Task prompt:
Continue the text on the UK Natural Capital Committee, starting right after its final sentence.

The Natural Capital Committee (NCC) was an independent body set up in 2012, initially for a three-year period, to report to the UK Government and advise on how to value nature and to ensure England's 'natural wealth' is managed efficiently and sustainably. During its first term it produced three reports to government on the 'State of Natural Capital'. It has called on the Office for National Statistics to integrate the state of the country's natural assets (also known as natural capital) into mainstream national accounting.

Having fulfilled its initial remit, the UK NCC ceased activity in March 2015, but was reformed by the new 2015 conservative government with modified Terms of Reference and a brief to continue for the life of that current parliament (i.e. up to 2020). It finally ceased to exist in December 2020.

==History==
The NCC was set up as an independent advisory Committee following a key UK Government Natural Environment White Paper commitment in 2011. It initially had a three-year term and formally reported to the Economic Affairs Committee, which is chaired by the Chancellor of the Exchequer.

In November 2012, the Secretary of State for the Department for Environment, Food and Rural Affairs, Owen Paterson, described his ambition for the natural environment and how the work of the Committee fits into this. In a speech to the Royal Society he said: "I do not, however, just want to maintain our natural assets; I want to improve them. I want us to derive the greatest possible benefit from them, while ensuring that they are available for generations to come. This is what the NCC's innovative work is geared towards".

In 2015 the new UK Government announced that the Natural Capital Committee would be continued at least until the end of the current parliament and that its terms of reference would be reviewed. In December 2015 it reappointed Professor Dieter Helm as its chair, with new members to be appointed early in 2016.

==Role and purpose==
Between 2012 and 2015 the NCC's role was broadly to advise the UK Government on how to ensure England's 'natural wealth' is managed efficiently and sustainably, thereby unlocking opportunities for sustained prosperity and well-being.

Extracted records:
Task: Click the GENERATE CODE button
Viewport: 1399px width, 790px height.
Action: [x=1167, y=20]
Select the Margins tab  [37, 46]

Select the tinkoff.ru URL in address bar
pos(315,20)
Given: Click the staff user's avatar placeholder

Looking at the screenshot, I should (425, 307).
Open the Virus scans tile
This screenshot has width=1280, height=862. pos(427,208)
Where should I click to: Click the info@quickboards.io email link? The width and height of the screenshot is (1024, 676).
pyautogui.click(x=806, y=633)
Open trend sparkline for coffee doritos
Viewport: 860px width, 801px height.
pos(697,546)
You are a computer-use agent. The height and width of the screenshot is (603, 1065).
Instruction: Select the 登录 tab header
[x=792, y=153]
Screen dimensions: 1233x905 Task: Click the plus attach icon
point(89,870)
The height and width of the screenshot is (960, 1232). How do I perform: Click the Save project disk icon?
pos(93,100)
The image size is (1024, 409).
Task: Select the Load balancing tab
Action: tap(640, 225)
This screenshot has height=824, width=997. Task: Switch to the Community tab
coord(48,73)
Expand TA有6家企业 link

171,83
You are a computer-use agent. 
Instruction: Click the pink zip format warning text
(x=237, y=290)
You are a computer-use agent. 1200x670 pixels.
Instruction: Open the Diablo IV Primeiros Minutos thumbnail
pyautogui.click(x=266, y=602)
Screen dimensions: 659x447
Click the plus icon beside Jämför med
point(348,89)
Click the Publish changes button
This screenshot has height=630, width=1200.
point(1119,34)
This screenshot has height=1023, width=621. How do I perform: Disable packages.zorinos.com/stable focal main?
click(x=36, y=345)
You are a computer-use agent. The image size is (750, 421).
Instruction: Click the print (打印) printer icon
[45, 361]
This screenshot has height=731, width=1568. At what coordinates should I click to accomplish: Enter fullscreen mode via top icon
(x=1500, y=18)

Output of the exercise:
The Committee had three Terms of Reference:
1. to provide advice on when, where and how natural assets are being used unsustainably;
2. to advise Government on how it should prioritise action to protect and improve natural capital, so that public and private activity is focused where it will have greatest impact on improving well-being in our society; and,
3. to advise the Government on research priorities to improve future advice and decisions on protecting and enhancing natural capital.

The NCC's main form of advice to Government was in the form of annual reports to Government, containing a series of recommendations on what needs to be done to put the economy on a sustainable footing (as far as the environment is concerned).

In addition, the Committee was also involved in developing natural capital accounting, both at the national and corporate levels. It worked with the UK's Office for National Statistics and the Department for Environment, Food and Rural Affairs to help incorporate natural capital into the national accounts. At a corporate level, the Committee developed and tested a new framework for corporate natural capital accounting to go alongside traditional financial accounts. The aim of this project was to work with a small group of organisations to pilot corporate natural capital accounts, then use the lessons learned to produce high level guidance and a template account for other organisations to follow and implement. It would also use the lessons from this work to inform its own advice to Government.

The Committee also provided ad hoc advice to Government when requested. As of April 2014, it had given advice on forestry, reform of the Common Agricultural Policy and biodiversity offsetting.

In line with its third Term of Reference, the UK NCC produced an advice paper to Government on research priorities. This identified what needs to be done in order to fill the gaps in our knowledge and understanding of natural capital.

==State of Natural Capital reports==
Between 2012 and 2015 the NCC's advice mainly took the form of annual reports to Government. It produced its first report in spring 2013 and its second in March 2014. The third State of Natural Capital report was published in January 2015.

The first State of Natural Capital report set out a framework for what the NCC thought was needed. This was: to measure and value natural capital in order to better manage it. It highlighted that better management of natural capital can produce economic and wellbeing benefits.

The second State of Natural Capital report contained three key messages:
1. Some assets are currently not being used sustainably. The benefits we derive from them are at risk, and this has significant economic implications;
2. There are substantial economic benefits to be gained from maintaining and improving natural assets. The benefits will be maximised if their full value is incorporated into all decision-making; and,
3. A long-term plan is necessary to maintain and improve natural capital, thereby delivering well-being and economic growth.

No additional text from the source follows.